Forgive me. Here I'm going to gush about the dynamic visiting writers. Claire Keegan (http://www.dublinwritersfestival.com/event_17.php) gave a mesmerizing master class on writing fiction. She projects an absolute confidence in her craft and the intelligence of the reader. It doesn't hurt that she's gorgeous in a Botticelli wide-eyed flowy-hair kind of way. The poet Kate Newman (http://www.irishwriters-online.com/katenewmann.html) led us through quick-quick writing exercises. A bright spirit, she is. Gabriel Fitzmaurice is a musician, poet, essayist, teacher. A personality bigger than life, he introduced the writers of Kerry. It seems like everyone in Kerry is a writer. All, wonderful geniuses, sharing their wisdom with our small group of ten! What a privilege.
In the evening we'd walk back into town for dinner, then head to the An Cafe Liteartha, a bookstore, for readings by the day's seminar speaker. We heard Suzanne read from her forthcoming book, Sundays in America. Ted and Annie read their beautiful poems and I could have listened all night. Claire Keegan read the title story from her newly published Walk The Blue Fields. Her charming Irish lilt delivered a story so cold, heart-wrenching, and poignant that one cherished the final scrap of hope. Kate and her mother Joan Newmann (http://www.geocities.com/abbeypress/jnewmann.html) read their poetry. Kate's brilliant poem about Thomas Crean (http://www.coolantarctica.com/Antarctica%20fact%20file/History/biography/crean_thomas.htm) inspired me to buy his biography (http://www.coolantarctica.com/Antarctica%20fact%20file/History/biography/crean_thomas.htm) by Michael Smith. Joan has a dry wit. In Prone, she writes poems entirely about recovering from a horrific auto accident, shiny gems about the people and experiences in the hospital. Joan and Kate run the Summer Palace Press, which publishes Irish poets.
Our first night in Dingle, Aine ui Laoithe and Eilin Ni Chearna (http://celticgrooves.homestead.com/CG_Ui_Laoithe_Ni_Chearna.html) treated us to a concert of traditional music and singing, playing the accordion and the bodhrán. These two women, with fine strong voices and mastery of their instruments, are descended from residents of the Great Blasket Island (http://www.dingle-peninsula.ie/blaskets.html). In the 20's and 30's, island residents, in a flowering of literary spirit, produced dozens of books about their lives in the Gaelic language. So appropriate for a group of writers to visit! Mid-week found us heading to the Great Blasket, now deserted. It was a clear sunny windy day, and our group wandered about the island, startling the rabbits and sheep, looking for dolphins, taking pictures of the seals and the stone-walled remains of homes. A fine day, for us, though bringing to life the precarious lives of the Islanders, without electricity or running water, enclosed by stone walls all the dark winter, dependent on the dangerous sea.
Two weeks in Ireland weren't enough. Virginia may be for lovers, but Ireland is for writers. Artists in Ireland don't pay income tax (http://www.citizensinformation.ie/categories/money-and-tax/tax/income-tax/exemption_from_income_tax_for_artists). I'd certainly have a better chance at a Nobel prize in literature if I were Irish. It's been awarded four times to Irish writers, that's one per million population. In the US, the ratio is eleven per three hundred million. Let's see - that means the odds are twenty-seven times greater if you're Irish. Perhaps it's because there's a poetry contest in every town? The importance of story-telling in the pub? Ireland has the third oldest literature in Europe, after Greek and Latin, and a strong oral tradition of legends and poetry.
I'm considering selling my belongings, buying a one-way ticket to Shannon Airport, renting a cottage by the sea, and getting used to dial-up. I want to be an Irish writer.

» **Exercise data**
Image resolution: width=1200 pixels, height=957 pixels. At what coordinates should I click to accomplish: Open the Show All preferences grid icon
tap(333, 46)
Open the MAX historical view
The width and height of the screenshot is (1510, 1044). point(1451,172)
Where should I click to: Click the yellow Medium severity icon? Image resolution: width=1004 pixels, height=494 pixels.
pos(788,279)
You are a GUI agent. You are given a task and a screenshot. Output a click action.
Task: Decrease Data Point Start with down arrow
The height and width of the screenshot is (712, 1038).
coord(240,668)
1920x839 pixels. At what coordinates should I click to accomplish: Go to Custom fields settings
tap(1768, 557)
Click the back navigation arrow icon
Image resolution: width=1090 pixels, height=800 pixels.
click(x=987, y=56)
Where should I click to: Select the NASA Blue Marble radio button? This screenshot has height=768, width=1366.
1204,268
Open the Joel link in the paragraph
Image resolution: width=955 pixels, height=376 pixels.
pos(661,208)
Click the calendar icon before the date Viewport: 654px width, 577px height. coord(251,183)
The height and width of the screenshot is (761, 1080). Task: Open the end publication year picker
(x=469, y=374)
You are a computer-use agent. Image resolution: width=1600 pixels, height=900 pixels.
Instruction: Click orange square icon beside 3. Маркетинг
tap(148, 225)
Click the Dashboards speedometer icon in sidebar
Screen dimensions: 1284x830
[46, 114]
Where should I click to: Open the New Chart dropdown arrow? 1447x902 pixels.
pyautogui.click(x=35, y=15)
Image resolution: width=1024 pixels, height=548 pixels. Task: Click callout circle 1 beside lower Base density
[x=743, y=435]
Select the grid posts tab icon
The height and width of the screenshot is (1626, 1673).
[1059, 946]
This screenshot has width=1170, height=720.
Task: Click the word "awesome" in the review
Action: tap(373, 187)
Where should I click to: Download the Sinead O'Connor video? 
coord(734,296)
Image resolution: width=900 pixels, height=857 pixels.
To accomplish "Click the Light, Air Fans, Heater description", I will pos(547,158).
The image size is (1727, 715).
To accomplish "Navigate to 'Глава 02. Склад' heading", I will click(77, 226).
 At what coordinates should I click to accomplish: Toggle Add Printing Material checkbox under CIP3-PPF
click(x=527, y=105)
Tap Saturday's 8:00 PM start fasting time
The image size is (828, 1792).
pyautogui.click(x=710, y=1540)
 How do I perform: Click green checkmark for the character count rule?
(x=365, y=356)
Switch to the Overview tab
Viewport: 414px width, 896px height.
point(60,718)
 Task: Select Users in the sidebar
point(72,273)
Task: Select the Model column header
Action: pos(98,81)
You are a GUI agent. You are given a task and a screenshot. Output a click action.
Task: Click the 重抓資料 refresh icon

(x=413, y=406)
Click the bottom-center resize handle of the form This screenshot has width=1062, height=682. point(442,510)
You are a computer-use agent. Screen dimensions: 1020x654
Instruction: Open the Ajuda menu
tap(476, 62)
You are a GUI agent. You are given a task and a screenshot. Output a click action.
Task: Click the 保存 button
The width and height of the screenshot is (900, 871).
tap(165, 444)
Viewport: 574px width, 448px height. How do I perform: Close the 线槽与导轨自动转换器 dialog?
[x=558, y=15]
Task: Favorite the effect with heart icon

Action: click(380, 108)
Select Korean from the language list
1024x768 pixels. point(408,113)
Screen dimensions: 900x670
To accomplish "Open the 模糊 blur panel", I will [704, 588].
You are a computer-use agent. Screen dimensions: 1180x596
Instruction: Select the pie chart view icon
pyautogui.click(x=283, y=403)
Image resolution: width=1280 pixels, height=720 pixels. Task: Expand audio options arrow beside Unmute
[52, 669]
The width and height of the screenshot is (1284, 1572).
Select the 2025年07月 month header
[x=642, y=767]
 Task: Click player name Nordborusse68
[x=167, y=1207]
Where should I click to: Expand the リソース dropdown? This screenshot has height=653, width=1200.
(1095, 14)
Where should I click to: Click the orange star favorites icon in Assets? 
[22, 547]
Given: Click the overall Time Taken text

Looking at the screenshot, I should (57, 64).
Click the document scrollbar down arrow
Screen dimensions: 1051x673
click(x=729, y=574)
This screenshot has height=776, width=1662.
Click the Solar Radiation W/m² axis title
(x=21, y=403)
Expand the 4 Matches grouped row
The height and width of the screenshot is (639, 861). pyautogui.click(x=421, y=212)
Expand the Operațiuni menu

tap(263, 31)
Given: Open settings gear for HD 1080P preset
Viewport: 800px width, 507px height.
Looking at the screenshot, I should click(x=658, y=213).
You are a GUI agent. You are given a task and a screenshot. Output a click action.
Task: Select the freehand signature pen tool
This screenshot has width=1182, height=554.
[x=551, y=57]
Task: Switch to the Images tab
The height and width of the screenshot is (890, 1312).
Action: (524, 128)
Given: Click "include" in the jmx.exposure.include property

» **Exercise**
Can you extract, word for word, the part of the post about the writers' trip to Ireland that begins at "Forgive me. Here" and stops after "What a privilege."?

» **Final answer**
Forgive me. Here I'm going to gush about the dynamic visiting writers. Claire Keegan (http://www.dublinwritersfestival.com/event_17.php) gave a mesmerizing master class on writing fiction. She projects an absolute confidence in her craft and the intelligence of the reader. It doesn't hurt that she's gorgeous in a Botticelli wide-eyed flowy-hair kind of way. The poet Kate Newman (http://www.irishwriters-online.com/katenewmann.html) led us through quick-quick writing exercises. A bright spirit, she is. Gabriel Fitzmaurice is a musician, poet, essayist, teacher. A personality bigger than life, he introduced the writers of Kerry. It seems like everyone in Kerry is a writer. All, wonderful geniuses, sharing their wisdom with our small group of ten! What a privilege.